> _What to work on_: Could you echo back the run of lines that opens with the line containing "Where should I click to: Click" and closes with the line containing "point(287,183)", both ends included, leaving the pictures out?

> _Material for this exercise_:
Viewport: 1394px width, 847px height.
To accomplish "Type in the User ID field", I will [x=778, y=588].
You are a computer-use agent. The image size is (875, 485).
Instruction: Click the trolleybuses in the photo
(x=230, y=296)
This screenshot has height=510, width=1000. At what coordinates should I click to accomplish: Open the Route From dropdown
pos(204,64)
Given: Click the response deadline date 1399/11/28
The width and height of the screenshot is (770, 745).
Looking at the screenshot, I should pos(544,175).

...

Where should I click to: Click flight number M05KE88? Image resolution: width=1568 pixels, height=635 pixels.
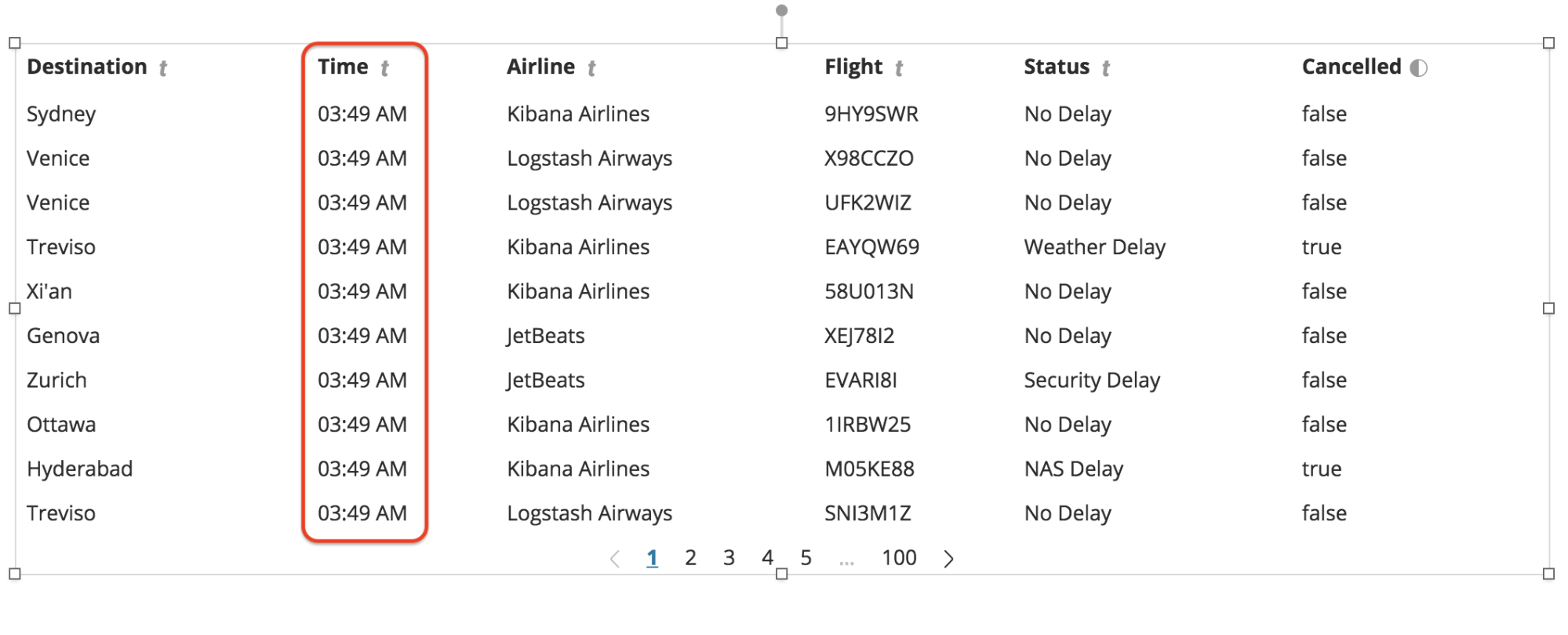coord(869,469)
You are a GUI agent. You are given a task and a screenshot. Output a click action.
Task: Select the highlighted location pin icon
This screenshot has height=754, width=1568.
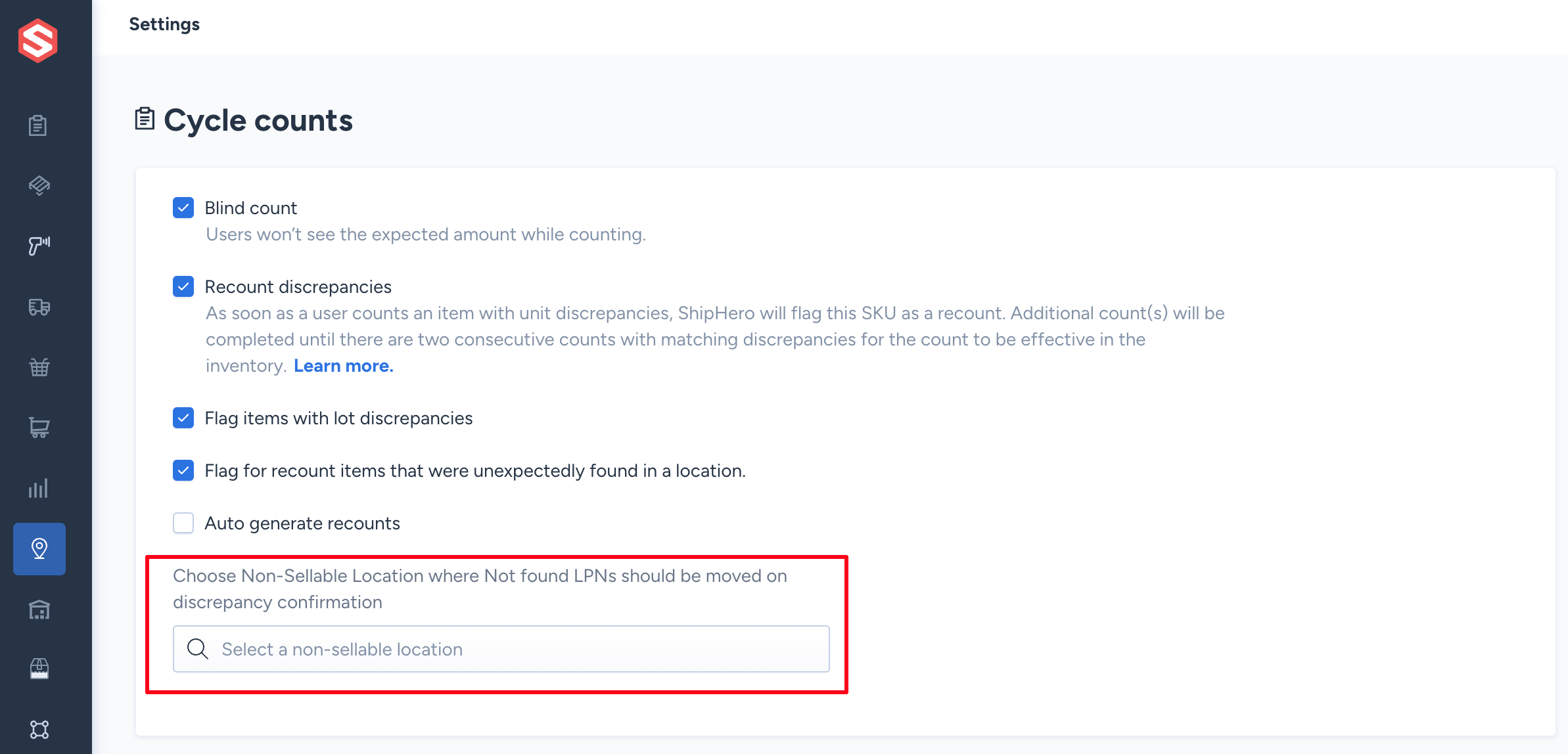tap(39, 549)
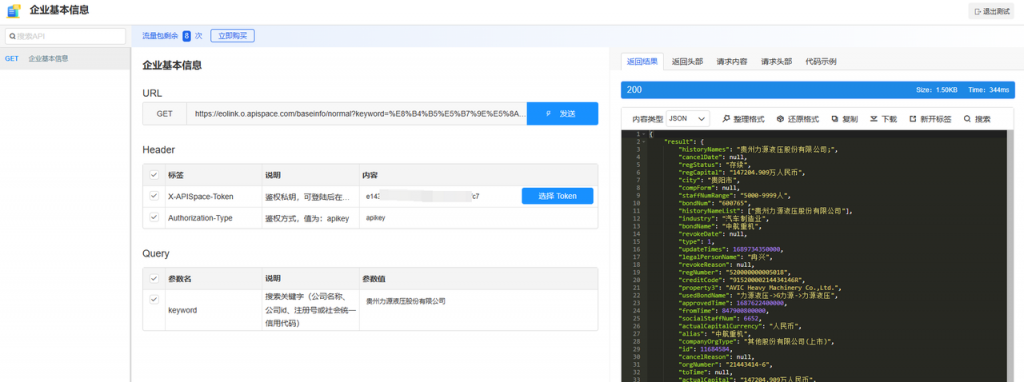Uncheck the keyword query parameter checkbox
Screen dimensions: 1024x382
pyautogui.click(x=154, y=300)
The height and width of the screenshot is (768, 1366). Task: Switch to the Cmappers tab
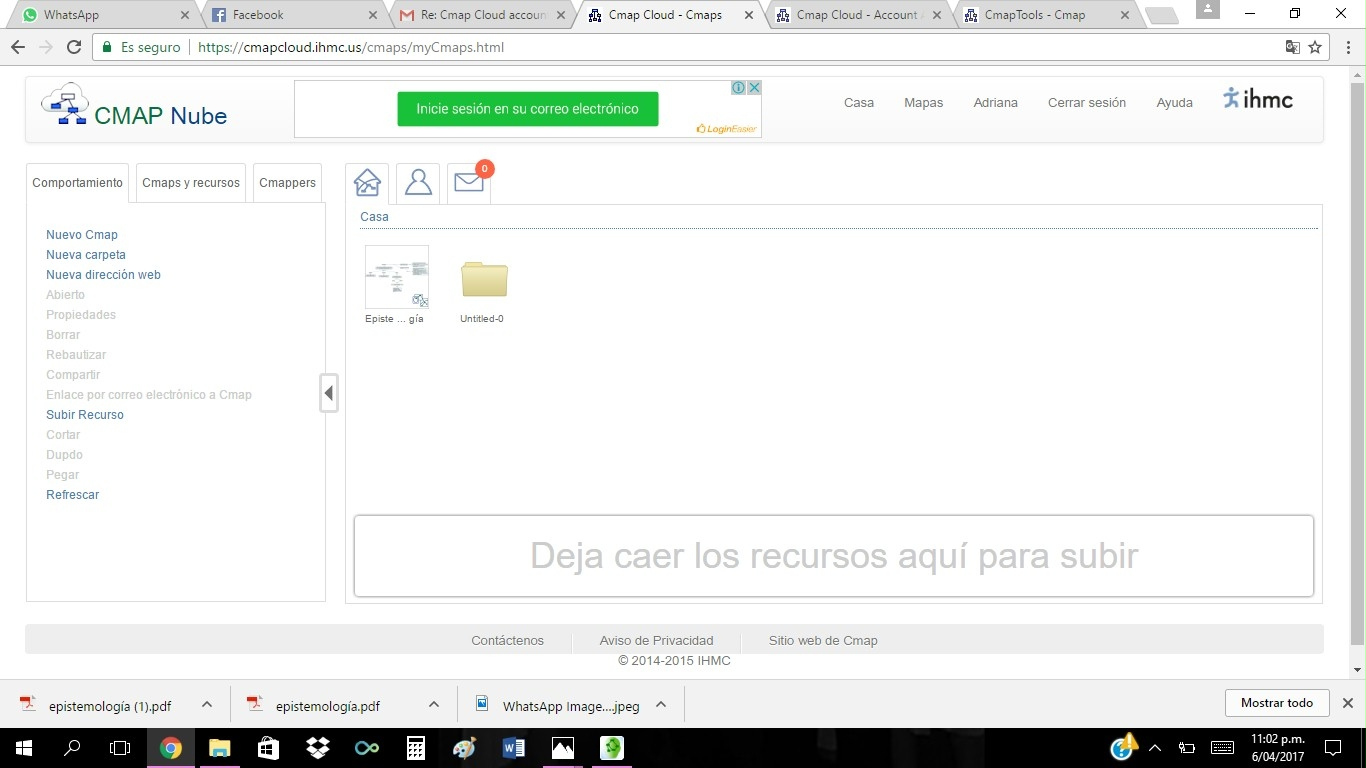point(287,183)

--

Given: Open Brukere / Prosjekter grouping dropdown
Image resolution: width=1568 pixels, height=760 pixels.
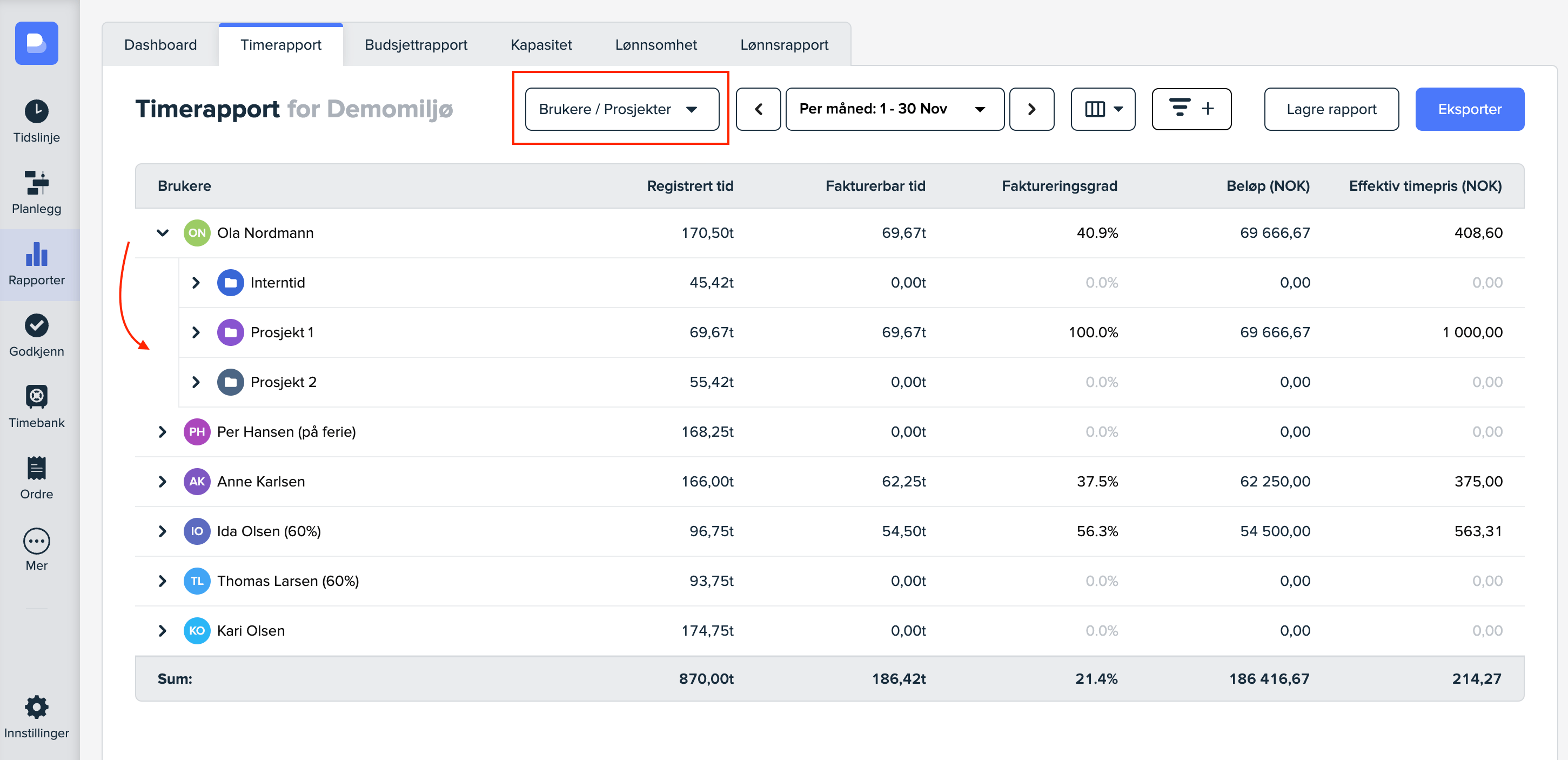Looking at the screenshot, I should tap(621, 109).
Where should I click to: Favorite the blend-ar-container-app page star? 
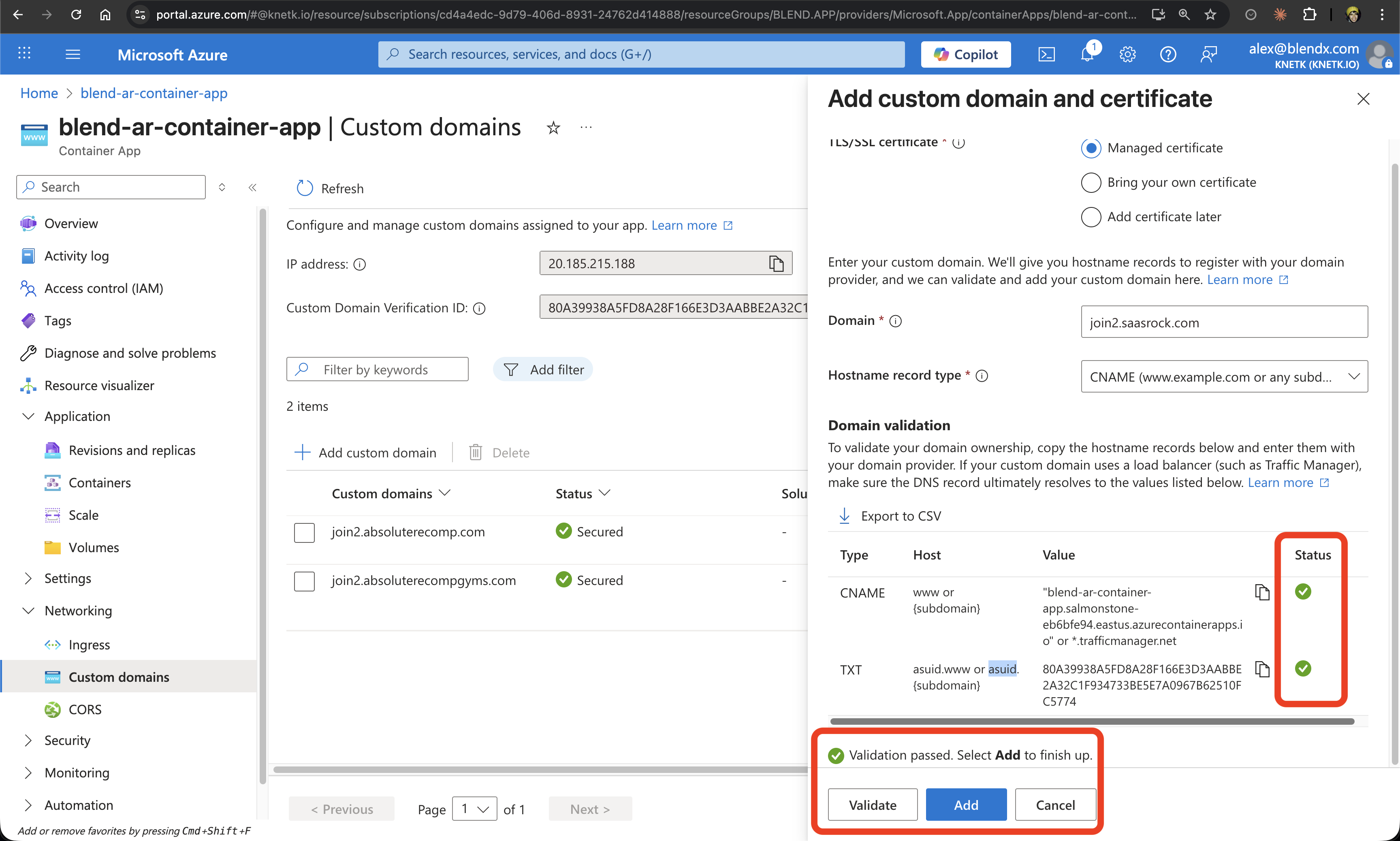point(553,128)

> _Full output_:
Where should I click to: Click flight number M05KE88? Image resolution: width=1568 pixels, height=635 pixels.
coord(869,469)
You are a GUI agent. You are given a task and a screenshot. Output a click action.
Task: Select the highlighted location pin icon
This screenshot has height=754, width=1568.
tap(39, 549)
Uncheck the keyword query parameter checkbox
Screen dimensions: 1024x382
pyautogui.click(x=154, y=300)
The height and width of the screenshot is (768, 1366). Task: Switch to the Cmappers tab
point(287,183)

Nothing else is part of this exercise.